REQUIRED WORK → Reproduce every one of the rows below, word for word.

SOURCE MATERIAL →

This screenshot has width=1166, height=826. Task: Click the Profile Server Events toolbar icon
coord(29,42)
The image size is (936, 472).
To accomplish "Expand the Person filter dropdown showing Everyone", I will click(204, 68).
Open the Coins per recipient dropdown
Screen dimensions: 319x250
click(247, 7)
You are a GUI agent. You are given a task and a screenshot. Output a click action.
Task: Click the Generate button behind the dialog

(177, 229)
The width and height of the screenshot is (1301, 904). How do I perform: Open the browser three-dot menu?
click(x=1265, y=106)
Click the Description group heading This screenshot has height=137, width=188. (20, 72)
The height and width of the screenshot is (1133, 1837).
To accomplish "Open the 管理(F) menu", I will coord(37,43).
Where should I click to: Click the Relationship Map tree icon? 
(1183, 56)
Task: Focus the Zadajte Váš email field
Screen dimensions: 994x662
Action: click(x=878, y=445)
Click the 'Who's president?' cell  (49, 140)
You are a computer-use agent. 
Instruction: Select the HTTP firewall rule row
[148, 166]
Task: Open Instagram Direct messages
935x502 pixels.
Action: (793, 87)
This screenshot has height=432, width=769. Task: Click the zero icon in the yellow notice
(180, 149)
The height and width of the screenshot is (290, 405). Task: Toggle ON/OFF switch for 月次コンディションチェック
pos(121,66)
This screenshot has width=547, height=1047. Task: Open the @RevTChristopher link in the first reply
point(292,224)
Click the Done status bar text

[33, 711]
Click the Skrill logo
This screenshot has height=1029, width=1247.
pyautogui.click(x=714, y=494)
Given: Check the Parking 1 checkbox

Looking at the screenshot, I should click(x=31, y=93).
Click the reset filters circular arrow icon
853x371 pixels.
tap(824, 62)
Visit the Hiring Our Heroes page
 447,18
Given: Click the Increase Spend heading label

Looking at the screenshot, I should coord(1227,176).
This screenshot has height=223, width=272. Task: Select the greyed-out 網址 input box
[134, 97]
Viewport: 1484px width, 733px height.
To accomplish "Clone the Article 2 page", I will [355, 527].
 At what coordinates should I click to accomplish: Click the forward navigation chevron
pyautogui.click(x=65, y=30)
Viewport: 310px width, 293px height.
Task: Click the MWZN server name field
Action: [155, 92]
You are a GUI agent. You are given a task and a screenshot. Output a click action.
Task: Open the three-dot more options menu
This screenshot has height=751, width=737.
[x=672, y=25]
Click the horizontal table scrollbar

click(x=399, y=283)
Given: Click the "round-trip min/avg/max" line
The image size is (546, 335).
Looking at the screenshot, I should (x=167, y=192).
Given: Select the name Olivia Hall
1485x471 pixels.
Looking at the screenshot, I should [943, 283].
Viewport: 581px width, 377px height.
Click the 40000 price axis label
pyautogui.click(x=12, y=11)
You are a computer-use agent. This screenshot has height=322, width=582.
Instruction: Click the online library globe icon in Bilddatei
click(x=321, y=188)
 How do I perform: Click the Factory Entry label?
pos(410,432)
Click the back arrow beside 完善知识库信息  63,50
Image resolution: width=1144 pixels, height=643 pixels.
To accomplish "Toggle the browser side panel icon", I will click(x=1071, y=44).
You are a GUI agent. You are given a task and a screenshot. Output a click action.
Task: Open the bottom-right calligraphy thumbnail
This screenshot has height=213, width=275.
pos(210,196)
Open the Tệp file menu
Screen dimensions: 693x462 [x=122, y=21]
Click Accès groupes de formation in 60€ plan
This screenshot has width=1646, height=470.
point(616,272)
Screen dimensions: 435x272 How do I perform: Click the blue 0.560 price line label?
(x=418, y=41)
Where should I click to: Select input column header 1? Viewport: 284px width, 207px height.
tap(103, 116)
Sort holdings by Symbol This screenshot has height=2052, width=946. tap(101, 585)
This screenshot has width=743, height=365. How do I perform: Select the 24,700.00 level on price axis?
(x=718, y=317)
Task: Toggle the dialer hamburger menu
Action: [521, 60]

RESPONSE →
This screenshot has width=1166, height=826. Task: Click the Profile Server Events toolbar icon
coord(29,42)
The image size is (936, 472).
To accomplish "Expand the Person filter dropdown showing Everyone", I will click(204, 68).
Open the Coins per recipient dropdown
Screen dimensions: 319x250
click(247, 7)
You are a GUI agent. You are given a task and a screenshot. Output a click action.
Task: Click the Generate button behind the dialog

(177, 229)
The width and height of the screenshot is (1301, 904). How do I perform: Open the browser three-dot menu?
click(x=1265, y=106)
Click the Description group heading This screenshot has height=137, width=188. (20, 72)
The height and width of the screenshot is (1133, 1837).
To accomplish "Open the 管理(F) menu", I will coord(37,43).
Where should I click to: Click the Relationship Map tree icon? 
(1183, 56)
Task: Focus the Zadajte Váš email field
Screen dimensions: 994x662
Action: click(x=878, y=445)
Click the 'Who's president?' cell  (49, 140)
You are a computer-use agent. 
Instruction: Select the HTTP firewall rule row
[148, 166]
Task: Open Instagram Direct messages
935x502 pixels.
Action: (793, 87)
This screenshot has height=432, width=769. Task: Click the zero icon in the yellow notice
(180, 149)
The height and width of the screenshot is (290, 405). Task: Toggle ON/OFF switch for 月次コンディションチェック
pos(121,66)
This screenshot has width=547, height=1047. Task: Open the @RevTChristopher link in the first reply
point(292,224)
Click the Done status bar text

[33, 711]
Click the Skrill logo
This screenshot has height=1029, width=1247.
pyautogui.click(x=714, y=494)
Given: Check the Parking 1 checkbox

Looking at the screenshot, I should click(x=31, y=93).
Click the reset filters circular arrow icon
853x371 pixels.
tap(824, 62)
Visit the Hiring Our Heroes page
 447,18
Given: Click the Increase Spend heading label

Looking at the screenshot, I should coord(1227,176).
This screenshot has height=223, width=272. Task: Select the greyed-out 網址 input box
[134, 97]
Viewport: 1484px width, 733px height.
To accomplish "Clone the Article 2 page", I will [355, 527].
 At what coordinates should I click to accomplish: Click the forward navigation chevron
pyautogui.click(x=65, y=30)
Viewport: 310px width, 293px height.
Task: Click the MWZN server name field
Action: [155, 92]
You are a GUI agent. You are given a task and a screenshot. Output a click action.
Task: Open the three-dot more options menu
This screenshot has height=751, width=737.
[x=672, y=25]
Click the horizontal table scrollbar

click(x=399, y=283)
Given: Click the "round-trip min/avg/max" line
The image size is (546, 335).
Looking at the screenshot, I should (x=167, y=192).
Given: Select the name Olivia Hall
1485x471 pixels.
Looking at the screenshot, I should [943, 283].
Viewport: 581px width, 377px height.
Click the 40000 price axis label
pyautogui.click(x=12, y=11)
You are a computer-use agent. This screenshot has height=322, width=582.
Instruction: Click the online library globe icon in Bilddatei
click(x=321, y=188)
 How do I perform: Click the Factory Entry label?
pos(410,432)
Click the back arrow beside 完善知识库信息  63,50
Image resolution: width=1144 pixels, height=643 pixels.
To accomplish "Toggle the browser side panel icon", I will click(x=1071, y=44).
You are a GUI agent. You are given a task and a screenshot. Output a click action.
Task: Open the bottom-right calligraphy thumbnail
This screenshot has height=213, width=275.
pos(210,196)
Open the Tệp file menu
Screen dimensions: 693x462 [x=122, y=21]
Click Accès groupes de formation in 60€ plan
This screenshot has width=1646, height=470.
point(616,272)
Screen dimensions: 435x272 How do I perform: Click the blue 0.560 price line label?
(x=418, y=41)
Where should I click to: Select input column header 1? Viewport: 284px width, 207px height.
tap(103, 116)
Sort holdings by Symbol This screenshot has height=2052, width=946. tap(101, 585)
This screenshot has width=743, height=365. How do I perform: Select the 24,700.00 level on price axis?
(x=718, y=317)
Task: Toggle the dialer hamburger menu
Action: [521, 60]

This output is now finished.